There are a few things I’ve learned by visiting New York City. Lesson one; it’s loud. Really loud. I don’t know how people live in a place with so much noise pollution. It’s constant and it’s deafening. The bizarre thing about this it that people in New York City don’t have any clue what I’m talking about. When I asked a few of them how they could bare the relentless drum of machinery, rumble of a seemingly infinite number of vehicles, idle chatter and all the other unrecognizable sounds that never, ever stop – they asked me what the Hell I was talking about. It’s become white noise to them. In situations when they think it’s peacefully quiet, I’m cupping my ears and shouting at them to speak up.
Lesson two; the phrase, “I’m stuffed” is not universally understood. I was enlightened on the ins and outs of faux pas to watch out for when speaking to anyone from England. One example that I discovered was the mix-up with the term ‘stuffed’.

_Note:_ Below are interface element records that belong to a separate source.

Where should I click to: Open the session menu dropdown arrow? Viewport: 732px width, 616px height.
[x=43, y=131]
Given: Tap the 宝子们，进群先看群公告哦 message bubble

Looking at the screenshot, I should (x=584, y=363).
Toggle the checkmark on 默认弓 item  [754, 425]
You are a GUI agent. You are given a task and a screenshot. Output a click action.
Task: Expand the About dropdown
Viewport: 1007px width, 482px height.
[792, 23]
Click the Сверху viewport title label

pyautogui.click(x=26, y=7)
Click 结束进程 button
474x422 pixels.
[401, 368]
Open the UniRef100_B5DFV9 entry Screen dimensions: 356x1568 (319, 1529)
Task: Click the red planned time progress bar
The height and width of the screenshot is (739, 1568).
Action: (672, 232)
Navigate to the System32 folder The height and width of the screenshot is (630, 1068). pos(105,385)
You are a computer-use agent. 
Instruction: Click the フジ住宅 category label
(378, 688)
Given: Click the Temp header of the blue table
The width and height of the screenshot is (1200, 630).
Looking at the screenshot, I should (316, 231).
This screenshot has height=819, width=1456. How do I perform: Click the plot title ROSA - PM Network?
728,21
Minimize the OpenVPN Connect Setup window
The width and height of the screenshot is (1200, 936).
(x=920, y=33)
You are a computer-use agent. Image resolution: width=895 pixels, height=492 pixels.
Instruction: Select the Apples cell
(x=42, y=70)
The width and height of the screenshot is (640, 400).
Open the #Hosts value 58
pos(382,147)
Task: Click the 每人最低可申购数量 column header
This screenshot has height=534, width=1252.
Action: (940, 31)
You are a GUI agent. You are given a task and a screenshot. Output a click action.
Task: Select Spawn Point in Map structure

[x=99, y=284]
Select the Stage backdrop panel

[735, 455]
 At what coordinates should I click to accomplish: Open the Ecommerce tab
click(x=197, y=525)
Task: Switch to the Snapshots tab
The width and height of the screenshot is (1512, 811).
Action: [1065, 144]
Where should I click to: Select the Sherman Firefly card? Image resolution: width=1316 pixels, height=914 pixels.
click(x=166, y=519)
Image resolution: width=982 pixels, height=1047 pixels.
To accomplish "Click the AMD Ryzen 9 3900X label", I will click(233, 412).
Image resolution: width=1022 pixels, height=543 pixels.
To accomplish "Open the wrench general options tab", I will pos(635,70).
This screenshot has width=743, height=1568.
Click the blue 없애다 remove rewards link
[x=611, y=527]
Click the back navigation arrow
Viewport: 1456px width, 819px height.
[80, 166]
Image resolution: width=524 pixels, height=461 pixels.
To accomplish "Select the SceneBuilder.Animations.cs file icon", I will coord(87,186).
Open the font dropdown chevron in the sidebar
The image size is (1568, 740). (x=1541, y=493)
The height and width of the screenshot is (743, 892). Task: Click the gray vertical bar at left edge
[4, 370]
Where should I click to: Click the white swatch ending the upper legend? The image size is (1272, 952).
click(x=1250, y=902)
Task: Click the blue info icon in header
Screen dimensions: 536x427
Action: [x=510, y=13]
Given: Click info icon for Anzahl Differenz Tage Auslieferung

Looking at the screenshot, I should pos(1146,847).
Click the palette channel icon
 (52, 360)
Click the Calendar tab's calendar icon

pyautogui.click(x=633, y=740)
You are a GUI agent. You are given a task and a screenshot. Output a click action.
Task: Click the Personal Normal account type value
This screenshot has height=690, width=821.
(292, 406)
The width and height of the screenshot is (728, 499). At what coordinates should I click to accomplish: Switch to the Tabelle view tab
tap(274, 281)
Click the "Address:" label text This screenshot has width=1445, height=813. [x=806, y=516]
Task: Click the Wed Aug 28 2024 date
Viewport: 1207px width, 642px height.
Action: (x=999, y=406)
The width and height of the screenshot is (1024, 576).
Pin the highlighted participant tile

Example. In America, “Man, am I stuffed!” No biggie, you ate too many Big Mac’s. In England, a woman has just implied she’s gotten herself well and knocked up by some vagabond. So use caution when loudly proclaiming that in New York City, where there are a lot of transplants and foreigners. There weren’t any death threats or spit wads, so I’ll take that as a good omen.
Lesson three; visiting the Statue of Liberty is going to be a cold, wet experience. I finally took a visit, first time for this old gal. Sad, I know. I’ve seen it from in the smog-filtered distance, but somehow that doesn’t instill the same sense of veneration as you’d think. We took the ferry ride to Ellis Island and spent most of the day exploring the Immigration Museum.
In the 1700s, Ellis Island was known as Gibbet Island. It was named this because of it’s gibbet – which is another term for a hanging gallows tree. This island was used to hang convicts, particularly those accused of piracy – kind of sardonic, really.
Lesson four; the Statue of Liberty looks green. Because of its iron infrastructure and copper exterior, the years of oxidation have turned it green. She is modeled after Libertas, the Roman goddess of freedom. Oh, and the crown she’s wearing has meaning, too. The seven spikes on her crown represent the seven oceans, the seven continents, and the universal hope and pursuit of liberty.
Lesson five; while New York City was not my kind of place for more reasons than I can shake a stick at, I’d be foolish to say anything badly about it. I don’t think I’m sophisticated enough to pass judgement on a city its caliber.